By Ya Ramen & Sake Bar
6 February 2019
BU
YA RAMEN & SAKE BAR
64 Kloof Street, Cape Town
The Japanese
"ramen western" Tampopo (1985) is a fond memory from the days when the Labia
Theatre was a proper art house cinema, showing three movies a night and
concentrating on the obscure and the cultish.
For me the most
memorable scene from Tampopo is the one where a patron explains and demonstrates
the etiquette of eating a bowl of ramen, which is a zen exercise of studying
the precise placement of the elements in the bowl, putting the
slices of pork to one side for eating last, and then carefully and
slowly, mouthful by discreet mouthful, ruminatively chew the solids as if each bite
comprises of the most exotic of textures and flavours. Once you’ve lovingly
eaten the pork, you raise the bowl to your mouth and drain the contents.
I’m new to the ramen
scene, such as it is, in Cape Town and have not been to Downtown Ramen in
Harrington Street, and only to a few of the new wave of Japanese eateries in
town. Bu Ya has been around for a good
few months now, having taken over the space previously occupied by The Slug &
Lettuce, which folded shortly after major renovations. It might be that Bu Ya
has taken over the dark wood tables, bar and other décor from the its
predecessor and tarted up the interior with Japanese paper lantern type light
fittings and other bits and bobs of Japanese influence in the decoration. It’s
not exactly luxurious inside, in fact it resembles just a made over burger
joint, but it’s okay, except that some of the upholstered benches of the
banquette seating against the one side wall are torn and frayed.
At lunch time I was
the only patron. Perhaps the crowds drop by at night.
The menu offers
spring rolls, dim sum, won ton and bao buns, plus the noodle (ramen, Udon or
rice noodles) dishes, rice wraps, poke bowls and tao rice burgers. On the ramen
front there are chicken and vegetable shio, miso beef and the chashu shoyu
(R115), which I tried.
Feeling daring on a
Wednesday afternoon, I had a rather
expensive Windhoek Lager at R27,00. On the other hand, one can order 2 litres
of Tsingtao beer for R60,00. No, I lie, it’s probably a standard size bottle. I
wasn’t daring enough to order sake.
This chashu shoyu
looks very similar to the dish I recall from Tampopo. My bowl was big, and though
I’d specified ramen, I think I might have received Udon noodles (the noodles
were thicker than what I think of as ramen), but I’m no expert on Japanese
noodle types. There’s spinach, bean sprouts, bamboo shoots, Nori, scallions,
half a marinated egg and two good-sized slices of tender, tasty pork belly, in
a flavourful soy broth. Oh, and a sliver of carrot.
I disdainfully
waived away the fork I was offered to eat my dish, and used the chopsticks,
doing my best to emulate the expert chopstick users in the movie and showing
the dish the utmost of respect, and drained the bowl by lifting it to my face.

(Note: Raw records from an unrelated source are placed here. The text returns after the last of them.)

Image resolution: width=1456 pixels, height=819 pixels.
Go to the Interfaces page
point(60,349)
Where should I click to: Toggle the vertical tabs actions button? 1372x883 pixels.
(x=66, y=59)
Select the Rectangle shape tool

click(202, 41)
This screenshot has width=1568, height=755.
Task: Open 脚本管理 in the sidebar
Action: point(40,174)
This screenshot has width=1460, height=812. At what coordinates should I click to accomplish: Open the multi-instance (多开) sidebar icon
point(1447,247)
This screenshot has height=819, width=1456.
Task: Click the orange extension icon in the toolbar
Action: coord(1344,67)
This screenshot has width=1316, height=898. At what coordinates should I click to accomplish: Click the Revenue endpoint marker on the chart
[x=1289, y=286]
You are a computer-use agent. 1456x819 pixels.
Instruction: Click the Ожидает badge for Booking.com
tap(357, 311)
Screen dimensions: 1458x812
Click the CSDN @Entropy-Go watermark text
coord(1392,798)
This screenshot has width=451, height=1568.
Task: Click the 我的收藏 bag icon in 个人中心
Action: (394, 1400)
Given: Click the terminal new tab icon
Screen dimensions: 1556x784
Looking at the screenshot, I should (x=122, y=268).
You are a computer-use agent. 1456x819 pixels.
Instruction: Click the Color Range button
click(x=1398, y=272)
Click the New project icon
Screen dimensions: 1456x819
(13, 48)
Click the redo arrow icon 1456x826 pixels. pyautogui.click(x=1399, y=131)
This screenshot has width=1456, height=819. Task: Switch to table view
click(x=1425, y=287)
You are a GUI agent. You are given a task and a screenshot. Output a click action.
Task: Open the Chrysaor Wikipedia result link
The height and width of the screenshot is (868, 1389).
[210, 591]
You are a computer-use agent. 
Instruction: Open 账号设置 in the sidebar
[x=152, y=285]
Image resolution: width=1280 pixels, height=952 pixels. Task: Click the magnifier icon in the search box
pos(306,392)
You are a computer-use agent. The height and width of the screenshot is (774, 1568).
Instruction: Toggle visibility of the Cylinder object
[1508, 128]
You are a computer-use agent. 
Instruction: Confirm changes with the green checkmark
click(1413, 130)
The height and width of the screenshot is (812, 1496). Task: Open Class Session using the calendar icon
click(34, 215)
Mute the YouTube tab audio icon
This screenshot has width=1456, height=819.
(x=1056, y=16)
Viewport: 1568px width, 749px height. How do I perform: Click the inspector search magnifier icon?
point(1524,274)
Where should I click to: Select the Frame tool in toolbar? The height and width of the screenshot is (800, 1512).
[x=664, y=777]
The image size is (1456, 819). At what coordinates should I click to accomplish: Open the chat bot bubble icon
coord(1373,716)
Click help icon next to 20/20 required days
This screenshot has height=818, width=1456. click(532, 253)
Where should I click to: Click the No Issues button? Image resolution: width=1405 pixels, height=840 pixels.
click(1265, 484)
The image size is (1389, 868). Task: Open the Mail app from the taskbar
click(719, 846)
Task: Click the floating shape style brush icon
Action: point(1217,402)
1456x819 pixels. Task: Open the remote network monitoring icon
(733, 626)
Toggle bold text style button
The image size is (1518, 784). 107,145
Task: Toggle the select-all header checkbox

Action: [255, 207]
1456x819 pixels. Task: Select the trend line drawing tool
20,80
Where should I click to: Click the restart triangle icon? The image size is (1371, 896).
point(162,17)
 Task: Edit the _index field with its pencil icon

There was no one to judge me.
As a first time
ramen experiencer, I quite enjoyed the chashu shoyu. It was filling, had a good
broth, and you can’t beat a dish with pork belly.
So, ramen. Hipper than sushi right now? I might return to Bu Ya because it’s down
the road from my office and I would want to try more of the dishes, but I’d say
that sushi is still my favourite Japanese food type and Bu Ya isn’t
compellingly funky enough to make me go ramen crazy.